Deregulation in the aviation industry

The global aviation industry was, up to the 1970th, generally characterized by a widely regulated market. This included, for example, the regulation of airline routes and their frequencies, ticket prices, etc., by governmental institutions. Due to the intervention of the government many stakeholders in the industry – airlines as well as airports – operated inefficiently and travelers faced high prices for air travel (Ehmer and Berster, 2000 1).

1. Airline market deregulation and its consequences

The first country to address theses market inefficiencies was the US, where the government decided to open up the airline market with the so called Airline Deregulation Act in 1978. From that date, the structure of the industry changed: seat capacities and routes could be set by the airlines according to market demand, new airlines were allowed to enter the market and prices could be reduced. All these tendencies implied competition between the airlines, resulting in higher benefits for their customers, not only in lower ticket prices but also in better services. Following this first movement in the US, other countries and the EU also set up mechanisms to reduce market barriers.
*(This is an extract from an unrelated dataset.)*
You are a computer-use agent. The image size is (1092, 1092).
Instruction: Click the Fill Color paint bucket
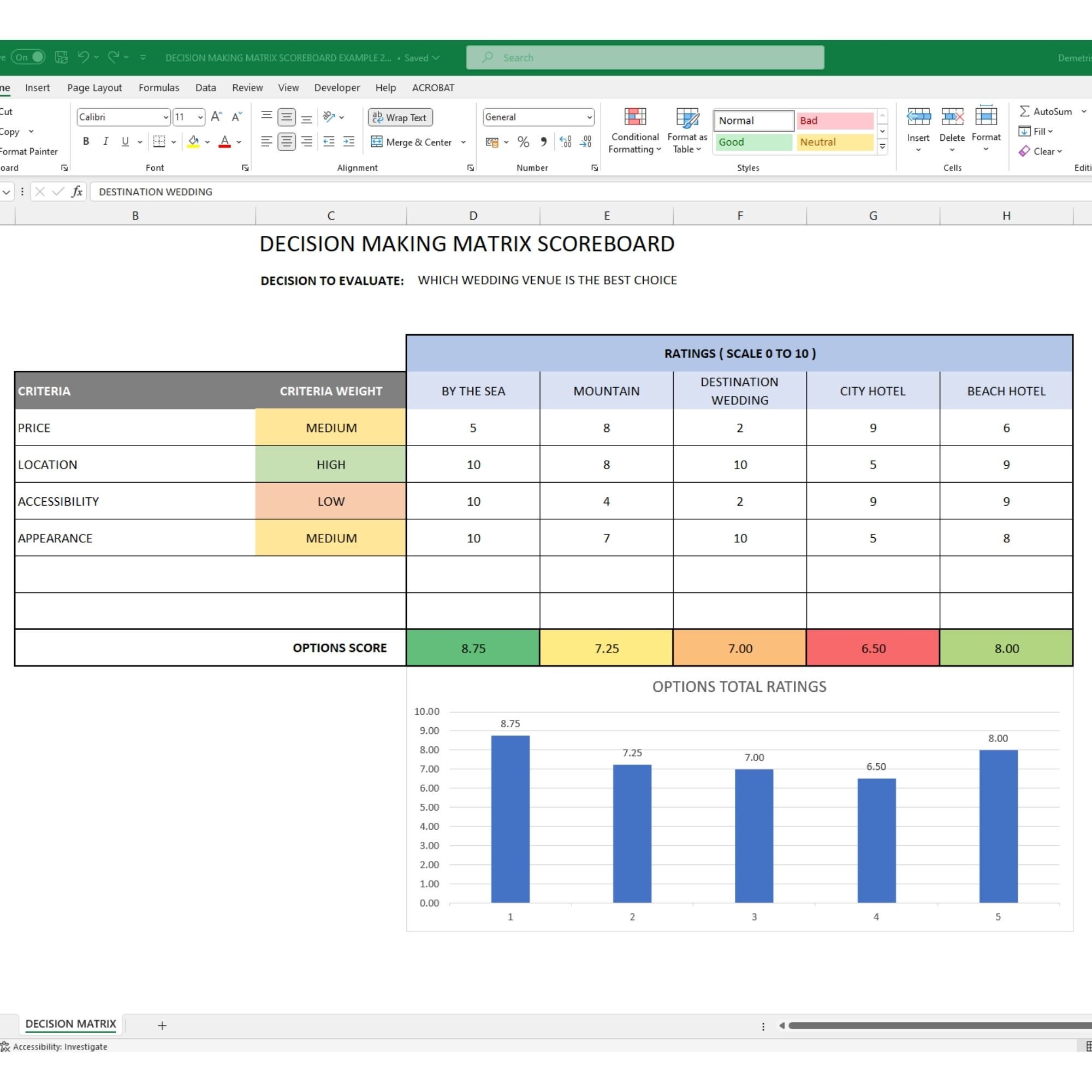click(x=193, y=141)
Due to market deregulation, traffic growth accelerated in the following years and many new airlines, mainly Low Cost Carriers, entered the market. Due to their different business model which is based on reduced services and operational efficiency (e.g. fast turnaround times) they managed to achieve slim cost structures allowing them to stay profitable at significantly lower fares compared to the established carriers. (refer to Low-Cost Carriers for more details)

Legacy Carriers however, being in the market for many years and having huge overhead costs, faced a lot of pressure and were forced to change their internal business structure to remain competitive in the market. Another development due to the opening of flight routes was the development of the so called hub-and-spokes-system. The hub-and-spokes-system (refer to Hub-and-Spokes Operations for more details) requires high complexity costs due to the synchronization of the flights as well as the maintenance of different aircraft types on different routes. As a result, it is more costly than the easily structured point-to-point traffic Low Cost Carriers perform.

As a consequence, airlines are now trying to find market structures to keep the costs within a limit and therefore create alliances. Within these alliances airlines try to link their route networks to offer an even better connectivity all over the world. A very important fact can also be seen in the negotiating power airlines achieved against other stakeholders, like airports, in the industry by working closely together (Kenan-Flagler, 2004 2).

2. Liberalization of airports

Even though it might seem as if the deregulation of the aviation market only had positive impacts on the airlines, many of them however had difficulties to remain successful in the market, especially legacy carriers. Some of them, not being able to adapt to the necessary structural changes – most importantly cost reductions - even had to file for bankruptcy. To achieve an equal state within the sector only a short while after the deregulation of the airlines, the rest of the industry also became deregulated subsequently. Through the liberalization and privatization airlines particularly hoped for more competition between airports as well as between ground handling providers, resulting in decreasing aeronautical charges and a better service quality. This hope can be backed by the logic of market freedom, which implies that the market would “respond naturally and to the best advantage of all concerned if it is subject to minimal control” (Williams, 2006 4).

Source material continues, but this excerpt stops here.